The dialectics of war and peace, culture of war, culture of peace


Regions where wars are raging are also regions where there is a strong movement for peace, as described in several cases in this month’s CPNN bulletin.

This is not new. During the 19th Century, In his extensive notebooks called the “Grundrisse”, Marx made a note that “War attains complete development before peace.” One may assume that he meant that there is a dialectical relationship between these two opposite states, and war inspires people to work for peace. Similarly, in the 20th Century, the historian, Quincy Wright, described in his Study of War how there has always been a “tendency for very severe war periods to be followed by movements for peace,” not only in recent times (League of Nations, United Nations), but going back to the Greeks and Romans. In fact, he states that “Anthropologists have pointed out that even primitive peoples, whose military equipment is very simple, may fight wars of steadily increasing gravity until there is a”war to end war” which, because of its extensive destrucitveness of life, is followed by a considerable period of peace.” Marx and Wright are describing the old dialectical model of war and peace in which periods of peace alternate with periods of war.

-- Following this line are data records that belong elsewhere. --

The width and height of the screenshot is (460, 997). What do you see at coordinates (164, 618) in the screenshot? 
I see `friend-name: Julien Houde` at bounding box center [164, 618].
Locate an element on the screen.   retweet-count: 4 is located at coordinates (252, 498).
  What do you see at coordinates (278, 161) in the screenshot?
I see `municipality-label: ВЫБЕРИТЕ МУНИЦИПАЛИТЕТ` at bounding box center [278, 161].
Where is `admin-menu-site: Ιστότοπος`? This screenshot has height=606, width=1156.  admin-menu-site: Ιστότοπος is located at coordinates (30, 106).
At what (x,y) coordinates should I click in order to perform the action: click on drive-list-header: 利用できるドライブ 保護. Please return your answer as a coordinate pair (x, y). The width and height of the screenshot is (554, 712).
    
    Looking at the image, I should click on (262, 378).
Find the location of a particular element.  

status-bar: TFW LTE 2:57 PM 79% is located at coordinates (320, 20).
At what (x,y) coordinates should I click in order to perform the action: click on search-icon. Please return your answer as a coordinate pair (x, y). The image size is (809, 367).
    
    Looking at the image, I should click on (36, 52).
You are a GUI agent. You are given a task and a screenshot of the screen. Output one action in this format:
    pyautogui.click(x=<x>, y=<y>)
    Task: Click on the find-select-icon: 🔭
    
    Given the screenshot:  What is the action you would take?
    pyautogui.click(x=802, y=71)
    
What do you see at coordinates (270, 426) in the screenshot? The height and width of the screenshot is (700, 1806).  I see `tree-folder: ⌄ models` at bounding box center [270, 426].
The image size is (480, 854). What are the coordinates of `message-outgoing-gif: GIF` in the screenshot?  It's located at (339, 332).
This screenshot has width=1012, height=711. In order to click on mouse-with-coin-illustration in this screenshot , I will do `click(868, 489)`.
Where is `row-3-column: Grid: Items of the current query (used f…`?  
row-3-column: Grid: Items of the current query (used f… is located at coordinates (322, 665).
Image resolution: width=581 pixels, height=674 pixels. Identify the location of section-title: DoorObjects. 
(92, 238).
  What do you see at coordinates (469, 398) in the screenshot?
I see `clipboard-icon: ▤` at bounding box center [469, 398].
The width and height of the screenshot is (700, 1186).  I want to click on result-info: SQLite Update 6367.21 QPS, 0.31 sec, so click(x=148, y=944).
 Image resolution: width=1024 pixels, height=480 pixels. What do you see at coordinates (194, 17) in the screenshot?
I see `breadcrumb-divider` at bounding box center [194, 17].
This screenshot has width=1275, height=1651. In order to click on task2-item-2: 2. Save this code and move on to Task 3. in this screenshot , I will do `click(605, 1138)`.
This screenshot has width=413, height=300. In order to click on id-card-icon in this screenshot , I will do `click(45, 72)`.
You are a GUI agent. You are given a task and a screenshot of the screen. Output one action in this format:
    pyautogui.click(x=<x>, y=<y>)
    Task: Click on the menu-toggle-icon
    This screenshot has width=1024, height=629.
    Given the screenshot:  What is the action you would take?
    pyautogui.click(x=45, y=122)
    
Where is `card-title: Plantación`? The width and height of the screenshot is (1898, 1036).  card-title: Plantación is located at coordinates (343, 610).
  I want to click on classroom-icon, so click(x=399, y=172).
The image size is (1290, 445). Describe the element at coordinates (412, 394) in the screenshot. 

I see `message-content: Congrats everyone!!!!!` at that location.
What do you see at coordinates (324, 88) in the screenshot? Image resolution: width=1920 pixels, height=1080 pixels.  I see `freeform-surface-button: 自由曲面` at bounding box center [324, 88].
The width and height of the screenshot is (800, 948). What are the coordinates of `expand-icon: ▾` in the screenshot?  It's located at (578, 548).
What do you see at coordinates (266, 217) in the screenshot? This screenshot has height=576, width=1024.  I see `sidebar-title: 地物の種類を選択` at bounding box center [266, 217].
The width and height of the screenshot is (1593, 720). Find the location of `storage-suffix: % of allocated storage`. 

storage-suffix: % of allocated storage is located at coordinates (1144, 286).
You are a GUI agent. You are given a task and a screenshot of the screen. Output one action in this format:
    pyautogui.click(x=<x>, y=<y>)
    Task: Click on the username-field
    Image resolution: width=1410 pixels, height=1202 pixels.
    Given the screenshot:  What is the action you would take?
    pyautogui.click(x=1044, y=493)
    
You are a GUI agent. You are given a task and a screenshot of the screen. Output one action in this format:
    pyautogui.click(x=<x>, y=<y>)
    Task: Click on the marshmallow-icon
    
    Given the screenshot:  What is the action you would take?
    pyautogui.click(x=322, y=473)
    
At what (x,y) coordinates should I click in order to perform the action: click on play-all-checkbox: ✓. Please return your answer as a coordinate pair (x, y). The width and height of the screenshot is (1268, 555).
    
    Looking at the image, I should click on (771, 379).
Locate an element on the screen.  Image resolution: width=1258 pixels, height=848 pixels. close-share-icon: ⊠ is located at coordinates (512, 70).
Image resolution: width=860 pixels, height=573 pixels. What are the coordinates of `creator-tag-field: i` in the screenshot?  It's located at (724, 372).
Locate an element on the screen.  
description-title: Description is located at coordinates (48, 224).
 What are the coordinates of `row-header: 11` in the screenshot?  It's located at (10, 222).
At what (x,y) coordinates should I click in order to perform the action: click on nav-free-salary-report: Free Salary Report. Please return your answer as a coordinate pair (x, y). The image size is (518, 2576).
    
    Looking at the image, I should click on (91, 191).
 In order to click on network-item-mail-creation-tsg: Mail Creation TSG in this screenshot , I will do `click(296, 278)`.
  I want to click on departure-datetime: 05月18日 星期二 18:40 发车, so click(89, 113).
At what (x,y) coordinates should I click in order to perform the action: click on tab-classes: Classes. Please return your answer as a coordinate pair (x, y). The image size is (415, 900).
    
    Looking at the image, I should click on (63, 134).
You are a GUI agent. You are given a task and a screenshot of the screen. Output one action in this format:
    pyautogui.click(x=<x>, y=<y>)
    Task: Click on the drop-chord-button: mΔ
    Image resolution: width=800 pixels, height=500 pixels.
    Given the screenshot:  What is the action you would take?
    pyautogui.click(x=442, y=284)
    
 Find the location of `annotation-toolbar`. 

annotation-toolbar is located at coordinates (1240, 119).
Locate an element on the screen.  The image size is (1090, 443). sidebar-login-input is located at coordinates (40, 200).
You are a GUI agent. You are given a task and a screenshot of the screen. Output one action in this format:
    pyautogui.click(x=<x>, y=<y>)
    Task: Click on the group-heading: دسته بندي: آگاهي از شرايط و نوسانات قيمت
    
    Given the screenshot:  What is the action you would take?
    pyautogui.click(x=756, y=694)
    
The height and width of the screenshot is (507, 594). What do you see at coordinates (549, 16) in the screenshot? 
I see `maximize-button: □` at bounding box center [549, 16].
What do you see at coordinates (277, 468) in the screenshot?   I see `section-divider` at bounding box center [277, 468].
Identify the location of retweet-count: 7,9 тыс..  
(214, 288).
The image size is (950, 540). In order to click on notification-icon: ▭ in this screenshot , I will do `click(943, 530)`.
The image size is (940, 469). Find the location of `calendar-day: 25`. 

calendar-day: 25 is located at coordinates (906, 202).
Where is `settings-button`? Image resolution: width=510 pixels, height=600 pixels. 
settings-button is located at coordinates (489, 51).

What is new, however, is the concept of the culture of peace, as adopted by the United Nations in the past twenty years. This provides a new and more profound perspective, the replacement of the culture of war by a culture of peace. Instead of considering peace as an interval between wars, the culture of peace seeks to change the very nature of our culture so that war no longer becomes an option.

The culture of peace approach is radical. It demands fundamental changes. After extensive study and experience at the level of the United Nations, I have come to the conclusion that the nation-state has come to monopolize and embody the culture of war to such an extent that it is incapable of promoting a culture of peace. Hence, it seems to me that we must reorganize society with a reformed United Nations based on representatives of local governments instead of states.

This approach is difficult to accept by educated people in the rich countries of Europe, North America and their allies, because they are invested in the state system. They have been educated to believe that progress can only be achieved through the state. Even the traditional peace movements associated with the left, radical as they may be, continue to believe that peace can be achieved through revolution or reform of the state, just as the revolutions in Russia, China, etc. promised to bring peace in their time.

For this reason, we should expect that the leadership for a culture of peace will come, not from the centers of power and higher education in the North, but rather from those who seek an alternative to the violence that destroys their lives in the global South. In the previous blogs, we have seen such leadership developing in Africa and Latin America, and this month’s bulletin recognizes initiatives in these regions.